From the records below, extract each line that contains the string "located"; treat uppercase and lowercase letters as distinct when matching.

Data for processing
— begin —
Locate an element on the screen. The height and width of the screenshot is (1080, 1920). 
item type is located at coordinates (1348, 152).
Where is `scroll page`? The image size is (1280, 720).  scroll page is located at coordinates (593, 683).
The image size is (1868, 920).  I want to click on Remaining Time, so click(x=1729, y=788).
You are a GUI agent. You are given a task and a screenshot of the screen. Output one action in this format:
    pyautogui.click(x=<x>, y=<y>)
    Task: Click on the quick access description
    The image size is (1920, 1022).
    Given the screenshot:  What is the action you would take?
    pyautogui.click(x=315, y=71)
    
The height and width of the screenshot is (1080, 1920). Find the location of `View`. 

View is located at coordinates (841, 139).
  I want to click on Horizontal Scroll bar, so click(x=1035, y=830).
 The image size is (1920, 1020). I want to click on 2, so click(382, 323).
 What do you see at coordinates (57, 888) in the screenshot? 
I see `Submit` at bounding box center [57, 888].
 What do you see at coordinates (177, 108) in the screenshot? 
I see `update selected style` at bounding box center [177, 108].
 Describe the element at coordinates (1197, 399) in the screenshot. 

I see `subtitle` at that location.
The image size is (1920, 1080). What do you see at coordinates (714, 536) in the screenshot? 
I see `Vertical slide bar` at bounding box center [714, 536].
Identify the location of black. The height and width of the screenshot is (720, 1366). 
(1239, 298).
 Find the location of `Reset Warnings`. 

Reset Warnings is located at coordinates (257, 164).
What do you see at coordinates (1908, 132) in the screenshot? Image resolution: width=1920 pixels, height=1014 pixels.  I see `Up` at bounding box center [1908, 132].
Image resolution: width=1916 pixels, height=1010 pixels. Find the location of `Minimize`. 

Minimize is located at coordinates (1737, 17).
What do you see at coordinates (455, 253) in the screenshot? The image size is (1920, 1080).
— end —
Task output
item type is located at coordinates (1348, 152).
Where is `scroll page`? The image size is (1280, 720).  scroll page is located at coordinates (593, 683).
View is located at coordinates (841, 139).
Reset Warnings is located at coordinates (257, 164).
Minimize is located at coordinates (1737, 17).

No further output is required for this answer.